_WORK TO COMPLETE_: How many lines in the entries below contain the string "screenshot", counting only exact-case matches? Reply with the number alone.

_DATA FOR THE TASK_:
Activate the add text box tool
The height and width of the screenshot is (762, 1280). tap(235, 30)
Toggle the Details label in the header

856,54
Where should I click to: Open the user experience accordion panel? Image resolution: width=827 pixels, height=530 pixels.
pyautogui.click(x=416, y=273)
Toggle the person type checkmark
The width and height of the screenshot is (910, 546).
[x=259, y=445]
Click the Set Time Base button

--

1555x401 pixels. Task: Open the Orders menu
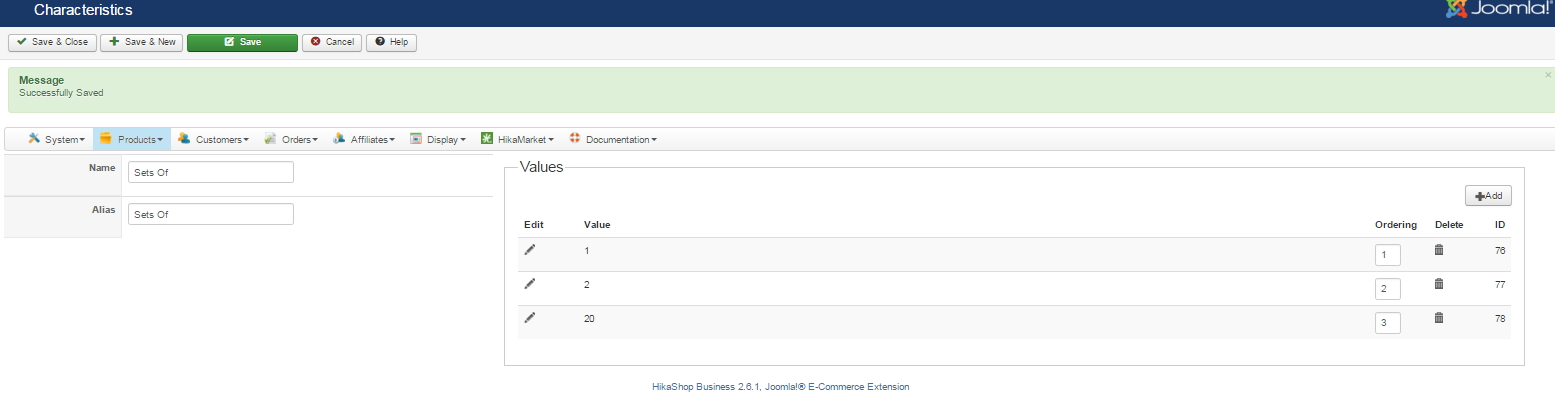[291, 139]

_RESPONSE_: 2